Now it wasn’t easy, and still comes hard sometimes. Im an emotional eater, so every now and again i fall of the wagon, and feel atrocious, and slowly but surely, my skin starts to look awful, the mental clarity isn’t there, and i look bloated and look and feel so tired. But i always get back up there and feel fantastic, the goal for 2013 is to feel the best i’ve ever felt. By being at least 90% paleo, and only surrounding myself with people and attitudes that equate to a happy healthy life. And so far we’re winning.

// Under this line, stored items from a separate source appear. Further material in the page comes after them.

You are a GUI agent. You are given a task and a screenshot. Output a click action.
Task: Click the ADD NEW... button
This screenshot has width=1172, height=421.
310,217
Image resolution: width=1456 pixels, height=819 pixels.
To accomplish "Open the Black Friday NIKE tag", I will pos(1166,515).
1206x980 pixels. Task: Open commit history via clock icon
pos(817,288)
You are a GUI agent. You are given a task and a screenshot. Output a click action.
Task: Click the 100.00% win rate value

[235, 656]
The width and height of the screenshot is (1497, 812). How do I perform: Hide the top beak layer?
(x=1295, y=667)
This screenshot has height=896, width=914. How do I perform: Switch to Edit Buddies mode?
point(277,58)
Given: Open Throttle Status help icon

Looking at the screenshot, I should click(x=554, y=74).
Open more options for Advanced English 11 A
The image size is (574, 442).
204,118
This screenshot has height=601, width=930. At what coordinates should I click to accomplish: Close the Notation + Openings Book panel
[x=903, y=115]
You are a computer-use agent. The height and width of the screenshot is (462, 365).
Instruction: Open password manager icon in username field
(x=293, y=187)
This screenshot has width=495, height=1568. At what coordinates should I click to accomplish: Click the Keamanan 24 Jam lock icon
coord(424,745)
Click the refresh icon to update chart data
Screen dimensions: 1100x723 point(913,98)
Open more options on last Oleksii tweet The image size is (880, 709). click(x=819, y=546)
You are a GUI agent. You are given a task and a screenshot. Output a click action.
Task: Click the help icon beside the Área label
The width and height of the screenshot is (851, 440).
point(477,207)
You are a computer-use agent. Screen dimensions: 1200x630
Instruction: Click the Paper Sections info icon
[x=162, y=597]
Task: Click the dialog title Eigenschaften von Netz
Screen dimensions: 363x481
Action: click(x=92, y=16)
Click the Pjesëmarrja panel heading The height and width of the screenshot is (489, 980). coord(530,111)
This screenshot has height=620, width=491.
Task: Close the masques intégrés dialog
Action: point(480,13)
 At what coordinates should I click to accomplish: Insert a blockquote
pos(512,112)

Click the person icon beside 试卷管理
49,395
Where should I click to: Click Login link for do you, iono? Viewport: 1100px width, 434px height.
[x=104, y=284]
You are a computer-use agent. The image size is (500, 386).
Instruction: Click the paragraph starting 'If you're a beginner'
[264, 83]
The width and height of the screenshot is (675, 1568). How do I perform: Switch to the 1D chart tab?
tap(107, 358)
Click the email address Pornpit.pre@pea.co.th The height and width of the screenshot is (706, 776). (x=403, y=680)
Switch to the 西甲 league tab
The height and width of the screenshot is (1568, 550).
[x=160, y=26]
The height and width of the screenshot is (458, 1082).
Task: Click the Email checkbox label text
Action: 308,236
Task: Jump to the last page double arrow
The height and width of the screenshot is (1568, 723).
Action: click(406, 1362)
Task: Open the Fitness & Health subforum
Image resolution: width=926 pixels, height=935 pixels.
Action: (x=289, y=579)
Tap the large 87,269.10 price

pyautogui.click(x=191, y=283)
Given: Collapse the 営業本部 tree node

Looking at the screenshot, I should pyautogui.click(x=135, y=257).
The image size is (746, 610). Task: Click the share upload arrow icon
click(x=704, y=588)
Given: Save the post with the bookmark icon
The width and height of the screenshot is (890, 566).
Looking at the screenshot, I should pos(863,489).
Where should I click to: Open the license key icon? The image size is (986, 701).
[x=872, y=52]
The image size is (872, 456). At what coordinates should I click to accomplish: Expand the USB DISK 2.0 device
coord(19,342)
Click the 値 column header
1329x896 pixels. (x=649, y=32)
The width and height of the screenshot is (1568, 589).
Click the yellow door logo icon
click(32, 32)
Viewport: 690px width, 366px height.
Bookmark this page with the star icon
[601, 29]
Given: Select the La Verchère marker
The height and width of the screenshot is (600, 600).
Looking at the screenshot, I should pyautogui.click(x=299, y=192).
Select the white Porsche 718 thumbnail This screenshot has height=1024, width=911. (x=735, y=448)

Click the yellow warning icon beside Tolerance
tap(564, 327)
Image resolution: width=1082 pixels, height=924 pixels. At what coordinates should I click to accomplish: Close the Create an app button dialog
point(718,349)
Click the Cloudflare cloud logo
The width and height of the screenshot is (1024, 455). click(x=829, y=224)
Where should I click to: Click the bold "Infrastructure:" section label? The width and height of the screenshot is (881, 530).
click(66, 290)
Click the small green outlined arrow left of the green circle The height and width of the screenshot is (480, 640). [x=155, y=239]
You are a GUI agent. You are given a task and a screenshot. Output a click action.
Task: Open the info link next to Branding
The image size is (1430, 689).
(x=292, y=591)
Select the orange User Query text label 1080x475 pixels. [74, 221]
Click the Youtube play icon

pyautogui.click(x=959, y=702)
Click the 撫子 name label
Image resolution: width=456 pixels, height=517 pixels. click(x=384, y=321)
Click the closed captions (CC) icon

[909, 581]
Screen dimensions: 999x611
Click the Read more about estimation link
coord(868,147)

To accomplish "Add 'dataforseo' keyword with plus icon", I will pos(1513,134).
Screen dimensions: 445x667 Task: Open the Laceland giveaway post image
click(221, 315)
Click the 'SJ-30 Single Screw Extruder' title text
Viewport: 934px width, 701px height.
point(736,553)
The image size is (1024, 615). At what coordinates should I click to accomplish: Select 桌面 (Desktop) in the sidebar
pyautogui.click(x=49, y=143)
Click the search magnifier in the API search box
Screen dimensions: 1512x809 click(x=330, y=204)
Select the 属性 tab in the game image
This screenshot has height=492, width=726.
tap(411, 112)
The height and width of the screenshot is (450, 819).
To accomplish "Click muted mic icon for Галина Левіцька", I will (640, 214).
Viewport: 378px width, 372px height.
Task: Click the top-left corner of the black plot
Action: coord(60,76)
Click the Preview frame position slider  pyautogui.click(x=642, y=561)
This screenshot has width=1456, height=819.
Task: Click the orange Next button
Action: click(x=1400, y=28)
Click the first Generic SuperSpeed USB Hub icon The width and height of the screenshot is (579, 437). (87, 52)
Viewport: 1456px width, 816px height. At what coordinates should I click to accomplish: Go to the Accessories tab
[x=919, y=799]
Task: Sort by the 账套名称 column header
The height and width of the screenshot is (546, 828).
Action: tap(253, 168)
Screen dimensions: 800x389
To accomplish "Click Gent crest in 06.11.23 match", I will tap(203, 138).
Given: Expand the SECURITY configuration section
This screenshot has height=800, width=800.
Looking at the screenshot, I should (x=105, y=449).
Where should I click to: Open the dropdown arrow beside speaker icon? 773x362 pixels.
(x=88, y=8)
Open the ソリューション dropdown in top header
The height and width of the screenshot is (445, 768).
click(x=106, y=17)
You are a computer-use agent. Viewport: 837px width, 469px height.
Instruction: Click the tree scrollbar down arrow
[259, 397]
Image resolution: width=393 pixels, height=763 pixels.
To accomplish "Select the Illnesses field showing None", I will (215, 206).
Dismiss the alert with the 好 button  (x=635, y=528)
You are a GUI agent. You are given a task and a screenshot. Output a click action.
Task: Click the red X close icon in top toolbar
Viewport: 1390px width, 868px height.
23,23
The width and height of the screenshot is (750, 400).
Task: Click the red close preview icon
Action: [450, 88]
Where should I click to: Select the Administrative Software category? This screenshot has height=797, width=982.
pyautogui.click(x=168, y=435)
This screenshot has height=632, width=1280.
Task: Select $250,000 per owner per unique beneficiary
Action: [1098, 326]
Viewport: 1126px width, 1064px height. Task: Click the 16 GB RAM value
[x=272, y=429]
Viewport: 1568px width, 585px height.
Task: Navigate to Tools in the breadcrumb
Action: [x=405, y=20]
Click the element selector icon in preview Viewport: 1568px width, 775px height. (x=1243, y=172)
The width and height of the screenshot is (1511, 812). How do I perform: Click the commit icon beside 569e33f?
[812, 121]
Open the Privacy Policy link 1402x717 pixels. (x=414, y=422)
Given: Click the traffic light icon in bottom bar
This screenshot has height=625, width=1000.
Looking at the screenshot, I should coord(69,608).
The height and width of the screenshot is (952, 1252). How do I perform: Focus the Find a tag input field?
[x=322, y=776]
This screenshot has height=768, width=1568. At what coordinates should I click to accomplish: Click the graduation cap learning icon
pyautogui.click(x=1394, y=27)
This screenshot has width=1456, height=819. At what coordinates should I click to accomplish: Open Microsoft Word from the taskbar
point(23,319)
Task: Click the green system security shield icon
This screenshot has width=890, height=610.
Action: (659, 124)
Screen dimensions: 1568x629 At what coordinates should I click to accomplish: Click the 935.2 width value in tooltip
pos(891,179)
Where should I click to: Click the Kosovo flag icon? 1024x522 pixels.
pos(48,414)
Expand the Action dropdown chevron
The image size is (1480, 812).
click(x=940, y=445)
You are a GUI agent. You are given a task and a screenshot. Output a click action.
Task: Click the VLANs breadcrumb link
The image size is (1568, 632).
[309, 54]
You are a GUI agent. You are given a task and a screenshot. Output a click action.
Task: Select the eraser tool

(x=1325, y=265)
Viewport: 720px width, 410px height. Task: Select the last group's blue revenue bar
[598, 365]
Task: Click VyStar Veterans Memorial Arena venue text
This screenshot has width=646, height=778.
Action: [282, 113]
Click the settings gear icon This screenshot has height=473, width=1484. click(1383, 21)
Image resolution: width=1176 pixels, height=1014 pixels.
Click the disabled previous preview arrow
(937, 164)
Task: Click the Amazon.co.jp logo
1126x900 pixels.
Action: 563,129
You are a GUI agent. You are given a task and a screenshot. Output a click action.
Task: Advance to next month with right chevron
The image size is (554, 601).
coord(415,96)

I remember after being paleo for a couple of months, Josh turned to me said “i always thought i was really healthy, but now i realise i was so use to being blogged down with grains  that it felt normal, i was a sick man” that is something that has stuck in my head. Josh is so dedicated to this lifestyle, he’s now incorporating it into is Osteopathy, helping many a patient with diet. We’re such foodies, so we’ve embraced this lifestyle by having fun in the kitchen and inventing delightful meals that aren’t just meat and 3 veg. I’ve always enjoyed baking, so its been fun playing with old favourite recipes, and trolling the internet for like minded people.

So this blog, is i guess, my personal diary, my creations and failures in the kitchen, and my happiness from eating clean.